Qu’on vienne nous dire maintenant que le ministère du 29 octobre ferait heureusement les élections, que le pays est pour lui, que sa politique a une immense majorité dans les colléges ! Quoi ! le ministère actuel serait chargé de faire les élections générales, et il n’ose s’aventurer dans quelques élections partielles ! Il recevrait, dans un an ou deux, la redoutable mission de faire un appel universel au pays, et aujourd’hui, lorsqu’il se proclame vainqueur de toutes les oppositions réunies, lorsqu’il nage dans la joie de son triomphe de quatre ans, lorsqu’il peut exploiter sur des imaginations crédules les heureux effets du voyage du roi, lorsque la discussion parlementaire n’a pas encore dévoilé ses fautes, lorsqu’enfin sa politique est, suivant lui, à l’apogée de sa gloire, il n’ose tenter la fortune électorale dans cinq ou six arrondissemens ! Les dangers d’une situation pareille ont-ils besoin d’être démontrés ? Les chambres et la couronne n’ont-elles pas ici de graves devoirs à remplir ?
Nous ne parlerons aujourd’hui que pour mémoire de la dotation. Dites-nous si c’est là une affaire qui ait prouvé jusqu’à présent la force et la confiance du cabinet ! Tous les jours, la question est agitée, et l’opinion de la veille n’est plus celle du lendemain.
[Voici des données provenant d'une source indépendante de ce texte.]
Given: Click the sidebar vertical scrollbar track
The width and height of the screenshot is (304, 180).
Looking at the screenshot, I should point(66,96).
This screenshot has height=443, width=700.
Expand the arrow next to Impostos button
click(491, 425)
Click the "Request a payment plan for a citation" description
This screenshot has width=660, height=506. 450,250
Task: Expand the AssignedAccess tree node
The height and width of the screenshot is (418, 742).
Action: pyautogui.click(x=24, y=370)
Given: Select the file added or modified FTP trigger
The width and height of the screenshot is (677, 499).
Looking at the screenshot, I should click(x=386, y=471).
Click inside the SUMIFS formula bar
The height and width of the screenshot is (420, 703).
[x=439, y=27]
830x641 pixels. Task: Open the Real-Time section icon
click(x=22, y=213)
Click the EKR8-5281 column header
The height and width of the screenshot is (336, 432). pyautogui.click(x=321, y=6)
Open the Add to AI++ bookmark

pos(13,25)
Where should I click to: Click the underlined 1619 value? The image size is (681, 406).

Le projet sera-t-il présenté ou non ? Le Moniteur, qui a promis de parler, remplira-t-il, oui ou non, ses engagemens ? On voudrait bien prendre un parti, mais que résoudre ? Si le projet est présenté, que fera la chambre ? S’il ne l’est pas, que deviendra l’honneur du cabinet ? Si le Moniteur parle, quel effet produira ce débat inconstitutionnel ? S’il se tait, à quoi tiendra désormais l’existence du ministère ? Au milieu de ces difficultés qu’il s’est créées lui-même, quel parti prend ce cabinet que l’on nous dit si résolu, si ferme dans ses convictions ? Il trouve commode de n’en prendre aucun. Tenez pour certain qu’il ne sait pas encore lui-même ce qu’il fera. Ou plutôt, s’il a une préférence, c’est pour la solution qui gênera le moins sa responsabilité, et qui pourra sauver sa vie, au risque de ne pas sauver son honneur. Nous croyons que sans les représentations énergiques de quelques amis dévoués de la couronne, le Moniteur aurait déjà repris la série de ses articles. La discussion dans le Moniteur n’engage à rien, et ne peut faire de mal qu’à la royauté. Aussi, nous doutons encore que le ministère laisse échapper cet honnête et estimable moyen de terminer ses embarras.
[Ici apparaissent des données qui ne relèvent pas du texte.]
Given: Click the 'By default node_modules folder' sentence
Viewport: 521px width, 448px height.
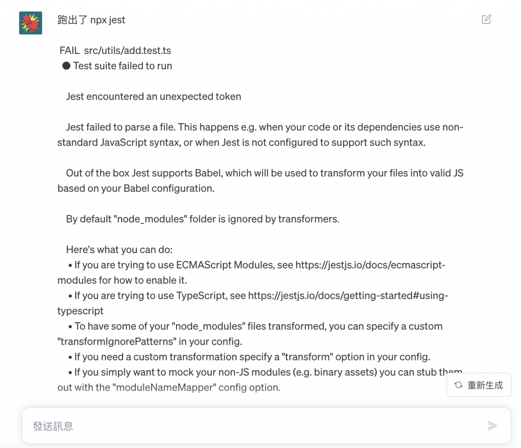Looking at the screenshot, I should (202, 219).
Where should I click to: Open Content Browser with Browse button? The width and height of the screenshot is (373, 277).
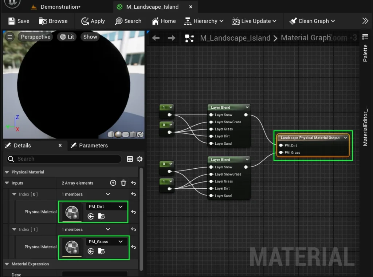[53, 21]
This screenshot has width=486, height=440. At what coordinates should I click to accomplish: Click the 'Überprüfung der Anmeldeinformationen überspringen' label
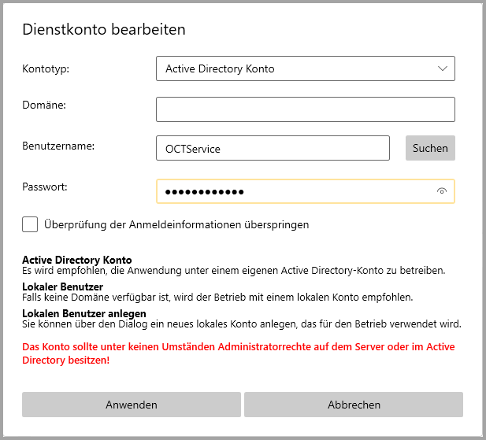(x=176, y=224)
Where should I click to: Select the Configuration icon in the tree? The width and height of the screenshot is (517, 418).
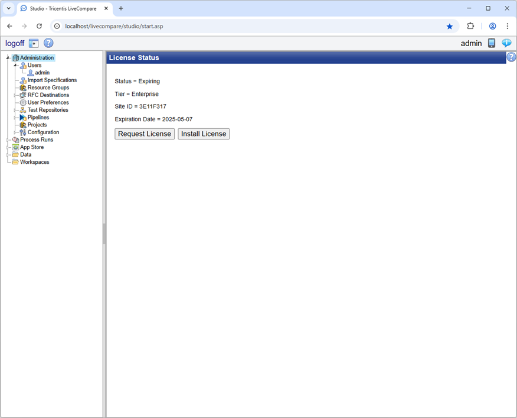[x=23, y=132]
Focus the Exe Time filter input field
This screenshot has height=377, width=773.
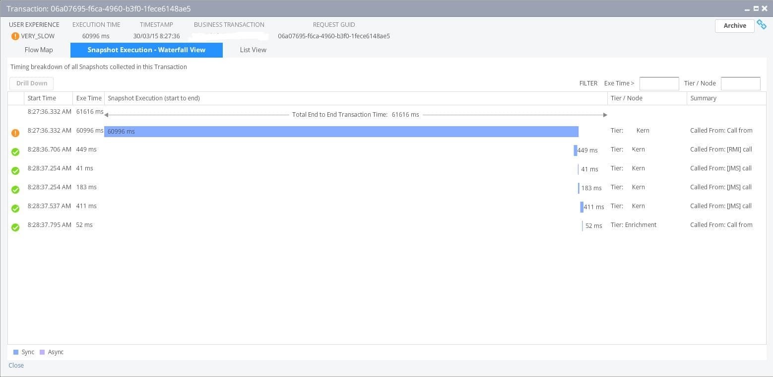click(659, 83)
Dirons-nous un mot de certains expédiens qu’emploie en ce moment le ministère pour conquérir des voix dans la chambre, ou même pour conserver celles de quelques amis intéressés ? Nous n’aimons pas à entamer ce chapitre : nous reconnaissons les tristes nécessités du gouvernement représentatif, nous trouvons d’ailleurs que l’administration n’a pas toujours à se plaindre d’être envahie par la politique : nous ne voulons donc pas faire de puritanisme aux dépens du ministère, mais, puisque le ministère prétend avoir une grande confiance dans la session prochaine, il est bon de voir si cette prétention peut s’accorder avec plusieurs faits qui se passent en ce moment dans l’administration.
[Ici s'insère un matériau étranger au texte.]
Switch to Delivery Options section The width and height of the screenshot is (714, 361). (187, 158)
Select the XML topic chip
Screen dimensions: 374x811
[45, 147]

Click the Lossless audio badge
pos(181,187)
Personne n’ignore qu’il y a aujourd’hui tel ministère où plusieurs emplois supérieurs sont vacans depuis quelques mois. On assure que depuis long-temps le chef de ce ministère est fixé sur les nominations qu’il doit soumettre à l’ordonnance royale. Son travail est prêt ; pourquoi ne paraît-il pas ? Parce que les places vacantes ont été promises à une foule de candidats, parce que chaque ministre, de son côté, a pris des engagemens en vue de la session prochaine, parce qu’on juge utile, provisoirement, de tenir ces places disponibles, comme une sorte d’appât offert a des fidélités chancelantes ou à de nouveaux dévouemens. En attendant, le service souffre ; l’opinion se répand dans le public que tel emploi est bien peu nécessaire, puisqu’on le laisse vaquer si long-temps, et les ministres, assaillis de continuelles demandes, donnent à chaque candidat des espérances mensongères. Cela s’appelle gouverner ! Quand on gouverne ainsi, ne prouve-t-on pas que l’on a une extrême défiance de la majorité ?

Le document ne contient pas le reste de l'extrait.